* Do this
Copy out the lines without any changes, beginning at the line that contains "Task: Switch to the Design settings tab" and continuing through the end of the rows. Leave the pictures out of your answer.
** START Information shown **
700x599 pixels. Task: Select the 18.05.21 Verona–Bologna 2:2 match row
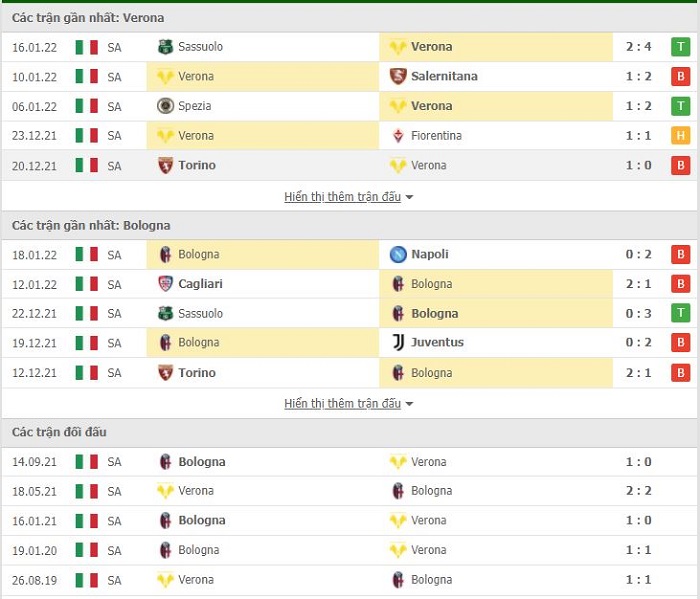350,491
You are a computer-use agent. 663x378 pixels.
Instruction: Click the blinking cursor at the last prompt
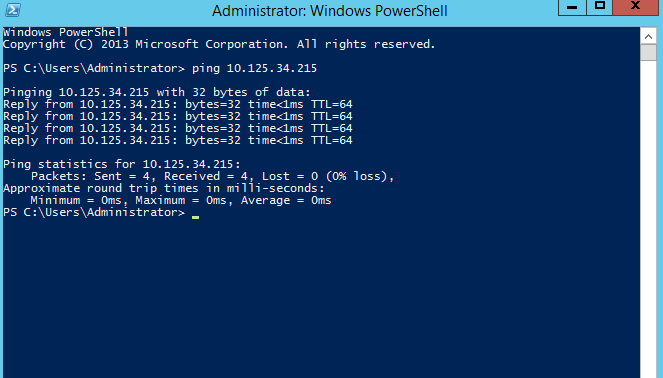(x=195, y=217)
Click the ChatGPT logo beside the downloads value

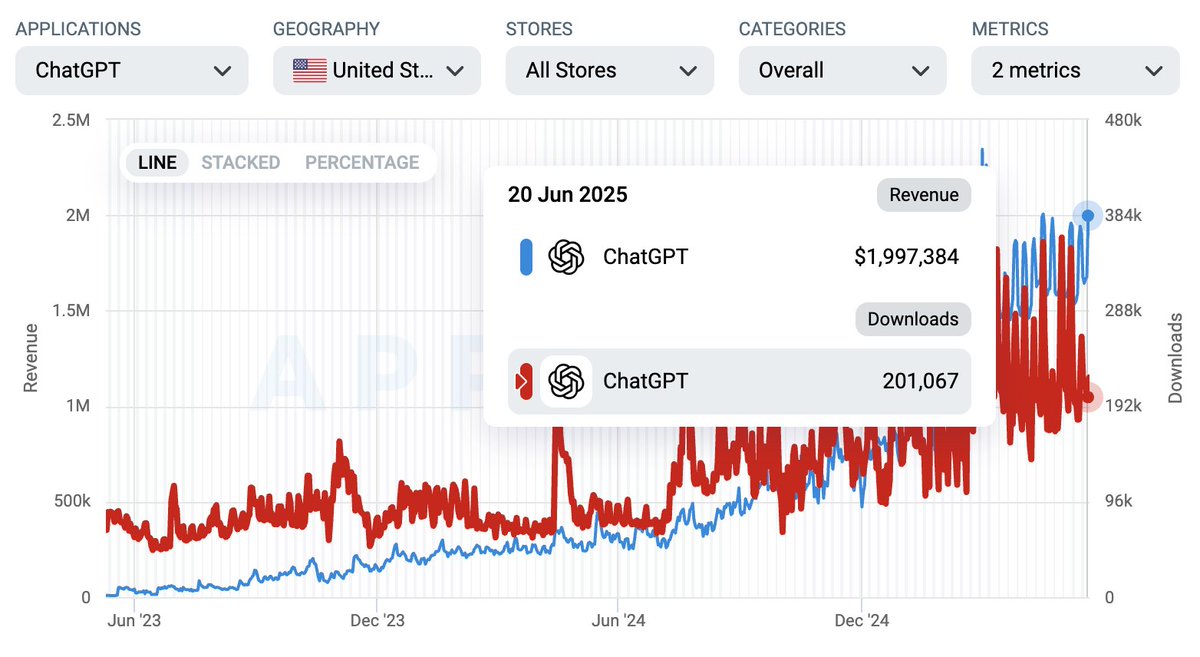567,381
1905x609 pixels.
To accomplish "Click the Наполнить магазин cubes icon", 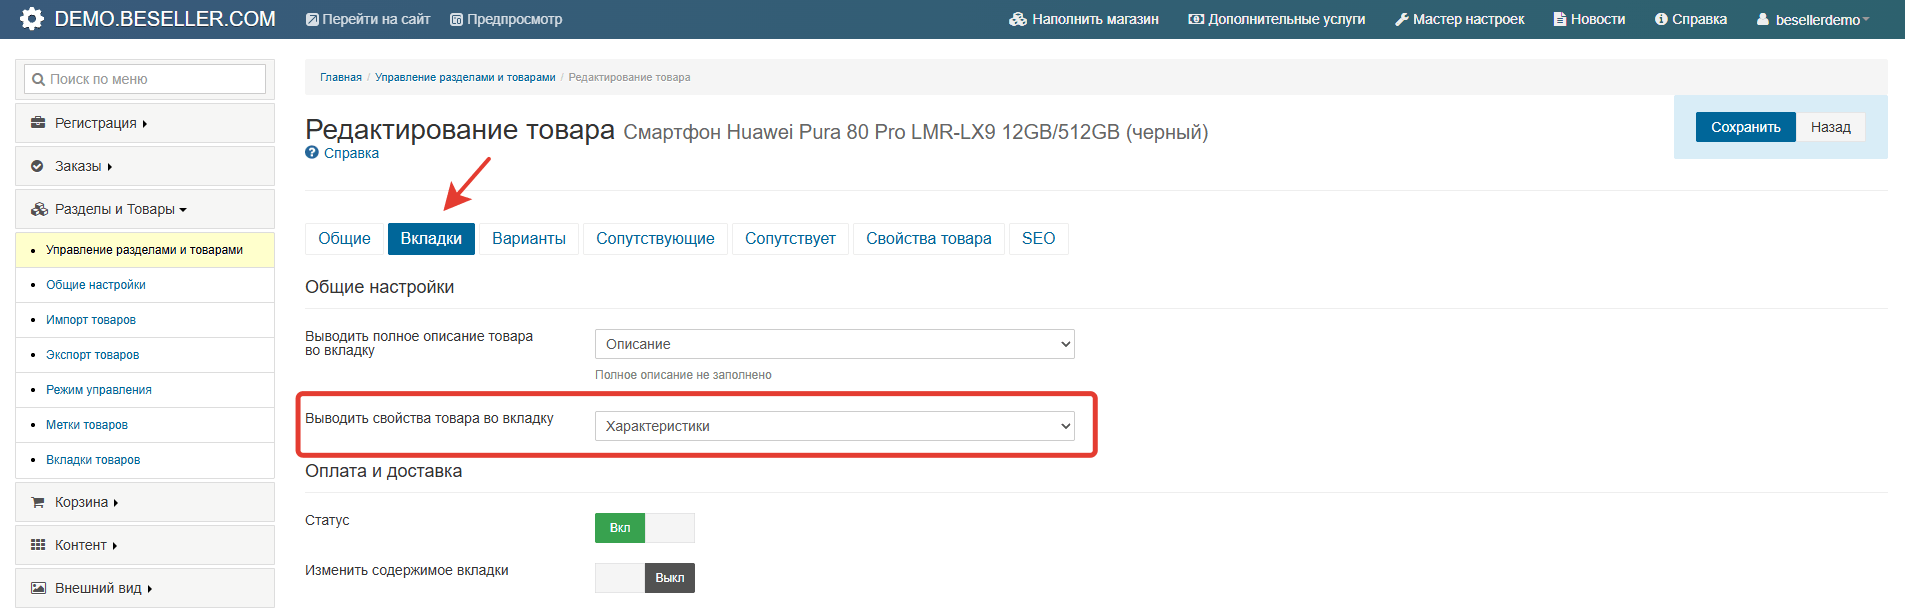I will point(1018,19).
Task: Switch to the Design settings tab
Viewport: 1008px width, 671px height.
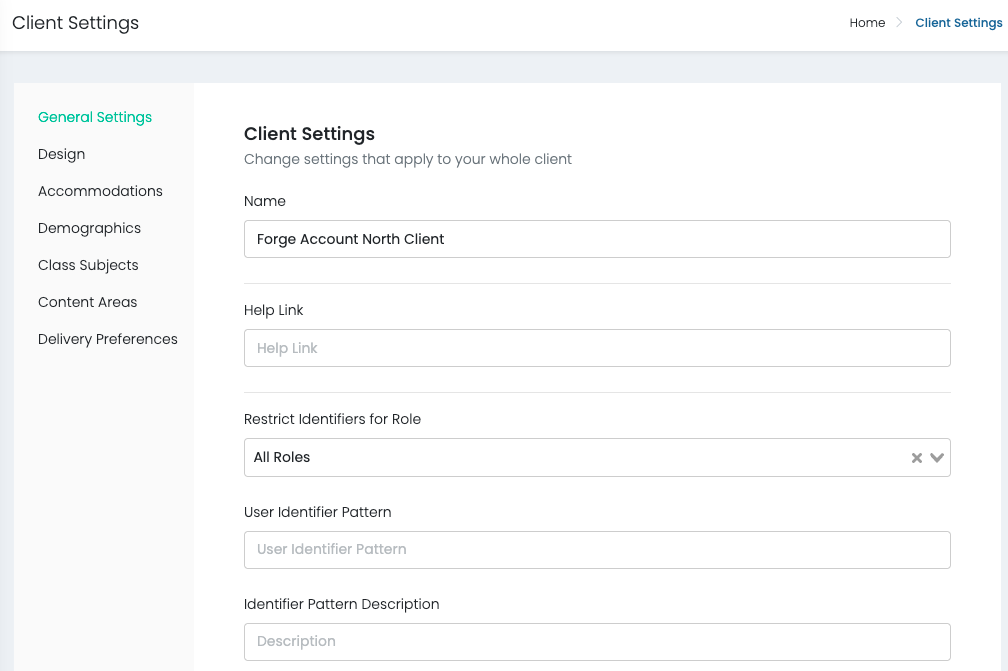Action: 61,154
** END Information shown **
* Correct output
Task: Switch to the Design settings tab
Viewport: 1008px width, 671px height.
Action: 61,154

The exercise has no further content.